Настала весна 1837 года. Северному жителю трудно и вообразить себе прелесть весны в предгорьях, под 45° широты. Мои несложные занятия оставляли мне много свободного времени. Днем я делал большие прогулки пешком и верхом, вечера проводил с немногими товарищами, с которыми особенно сблизился.
Из новых знакомых особенно замечателен был Н. В. Майер. Дружбе его я многим обязан и потому очень бы хотел изобразить его таким, как он был, но едва ли сумею: так много сталкивалось разнообразных, а нередко и противоположных качеств в этой личности, далеко выступавшей из толпы.

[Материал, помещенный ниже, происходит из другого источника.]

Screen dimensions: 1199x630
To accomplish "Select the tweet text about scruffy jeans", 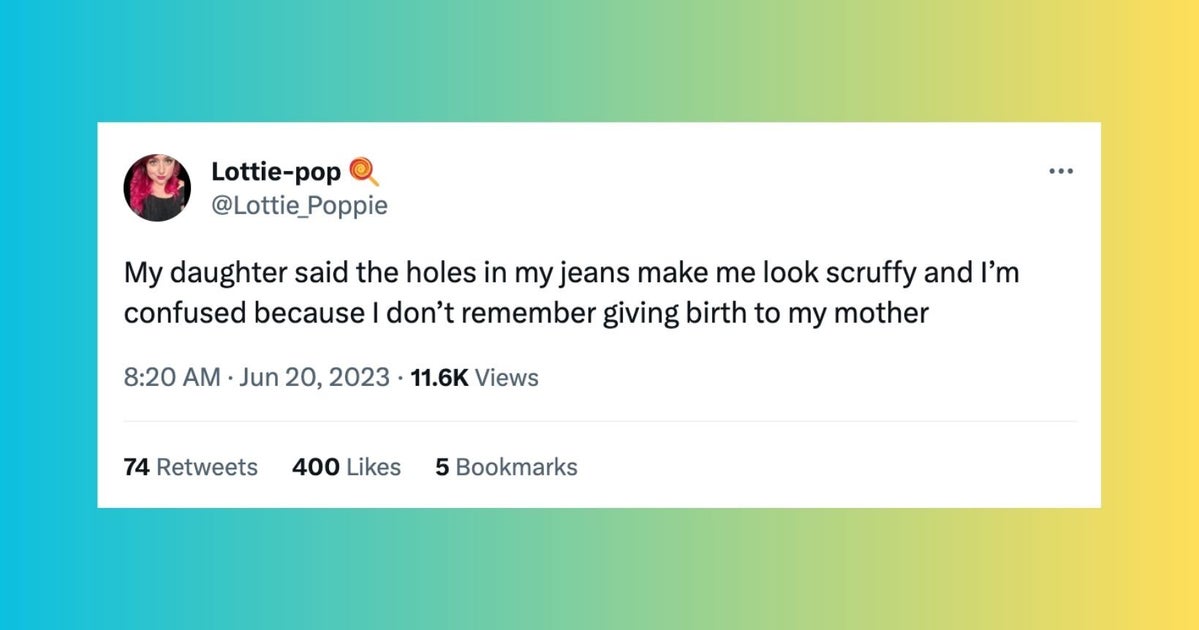I will pos(570,292).
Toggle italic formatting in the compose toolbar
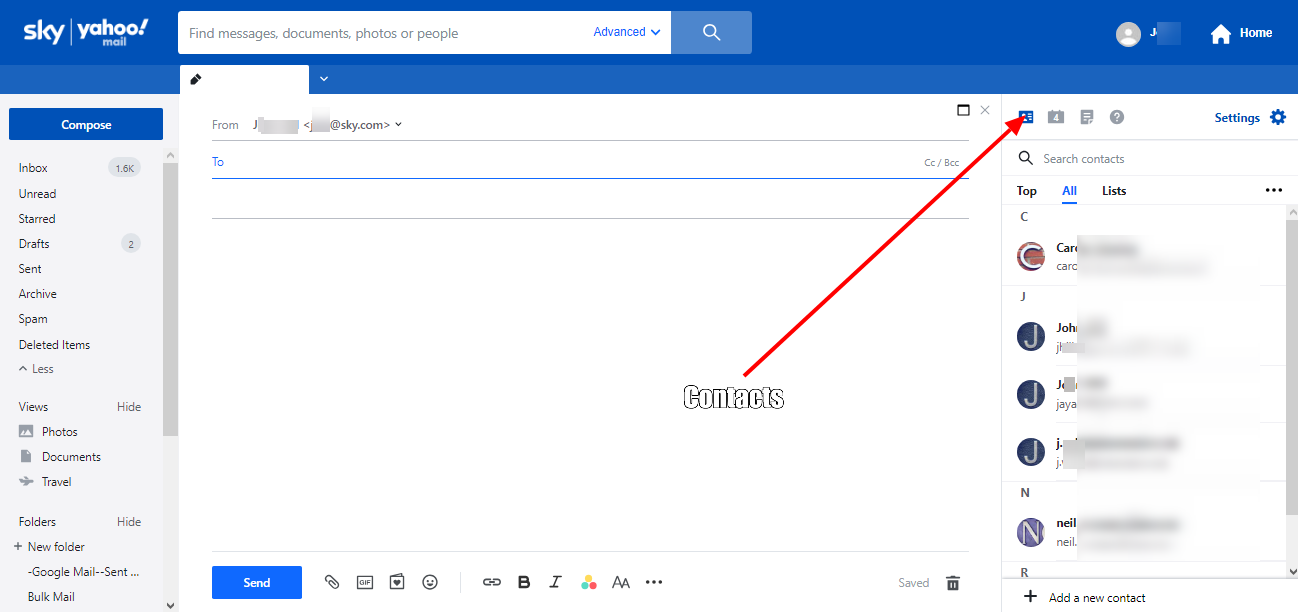Image resolution: width=1298 pixels, height=612 pixels. point(555,582)
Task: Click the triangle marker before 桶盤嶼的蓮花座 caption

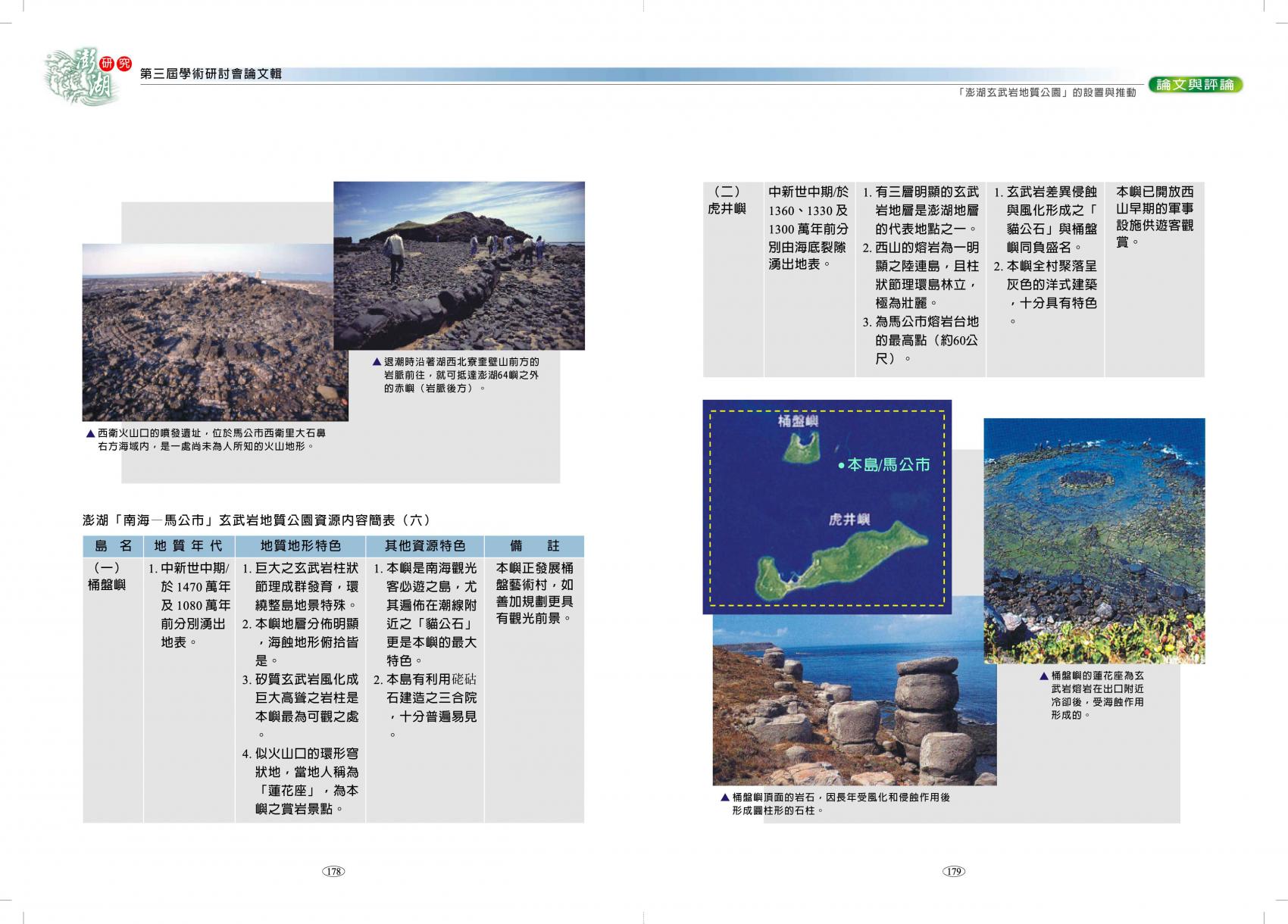Action: pyautogui.click(x=1044, y=676)
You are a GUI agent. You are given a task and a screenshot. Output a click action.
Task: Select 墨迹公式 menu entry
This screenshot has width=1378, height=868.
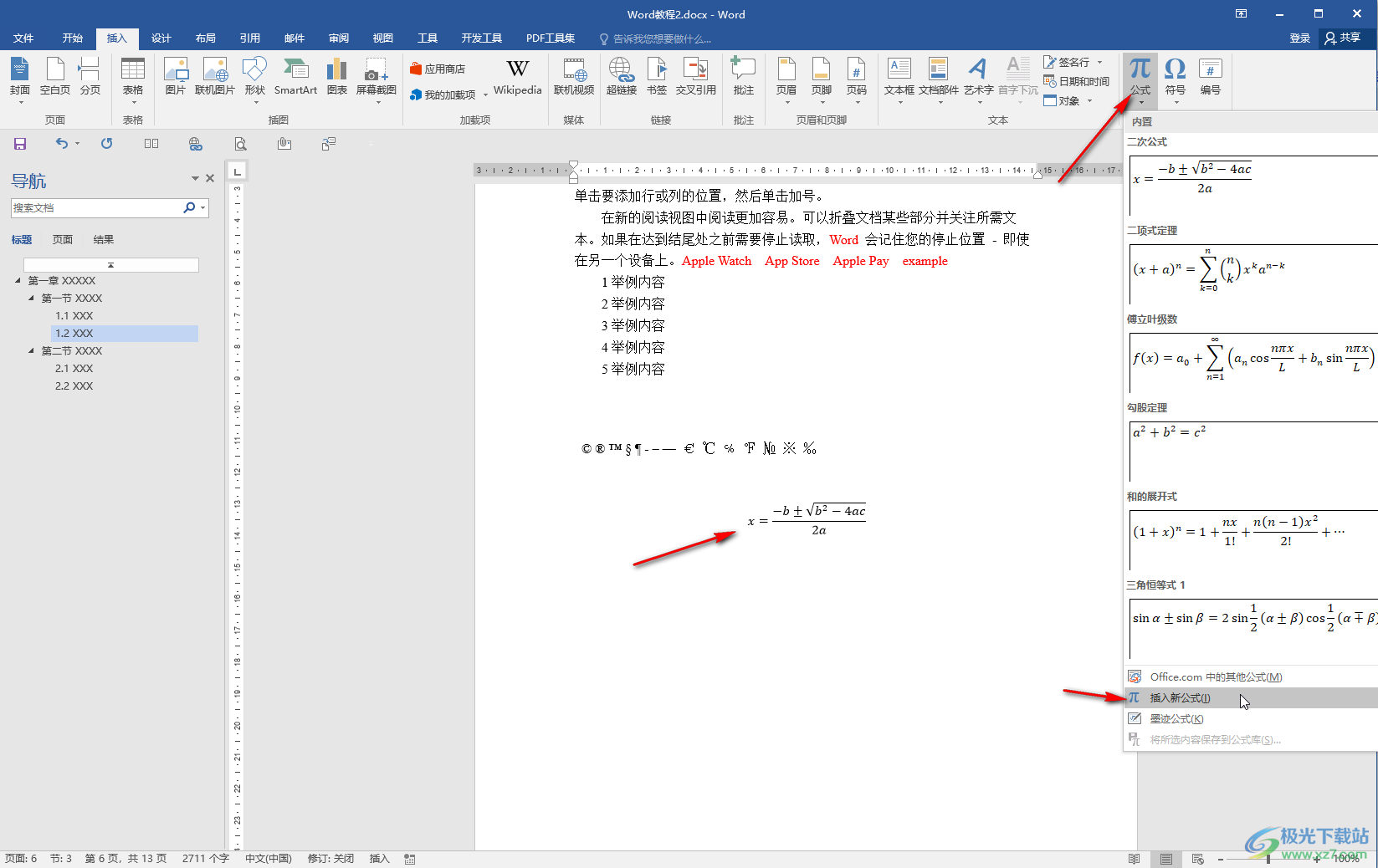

Отец Майера был уважаемый ученый секретарь одной Академии. Крепкого сложения, бодрый умом и телом, семидесятилетний старик не любил своего младшего сына, который ни в чем на отца не был похож. Ребенок провел детство в болезнях и страданиях; от золотухи у него одна нога сделалась на четверть короче другой. Только любовь доброй матери могла удержать жизнь в этом тщедушном ребенке. Вероятно, ей же он был обязан тем, что на всю жизнь сохранил любовь к Богу и к людям. Первая у него проявлялась со значительным оттенком мистицизма, не имеющего, впрочем, ничего общего с его официальным вероисповеданием. Отец его был крайних либеральных убеждений; он был масон и деятельный член некоторых тайных политических обществ, которых было множество в Европе между 1809 и 1825 годами[49]. Как ученый секретарь Академии, он получал из-за границы книги и журналы без цензуры. Это давало ему возможность следить за политическими событиями и за движением умов в Европе. В начале 20-х годов он получил из-за границы несколько гравированных портретов итальянских карбонариев[50], между которыми у него были друзья. Его поразило сходство одного из них, только что расстрелянного австрийцами, с его младшим сыном Николаем. Позвав к себе мальчика, он поворачивал его во все стороны, осматривал и ощупывал его угловатую, большую голову и, наконец, шлепнув его ласково по затылку, сказал по-немецки: «Однако же из этого парня будет прок!» С этого времени он полюбил своего Никласа, охотно с ним говорил и читал и кончил тем, что привил сыну свои политические убеждения. Старик кончил жизнь самоубийством, добрая жена его умерла, старший сын пропал без вести, младший — Николай — остался круглым сиротой. Он получил очень хорошее домашнее воспитание и поступил в Медико-хирургическую Академию[51]. Научные занятия его были неровны, порывисты; если он делал успехи, то только благодаря своему острому уму и огромной памяти. Он много читал и много думал. В болезненное детство, лишенный возможности разделять игры и забавы своих товарищей, он создал себе особый мир и на всю жизнь остался почти ребенком в делах житейских.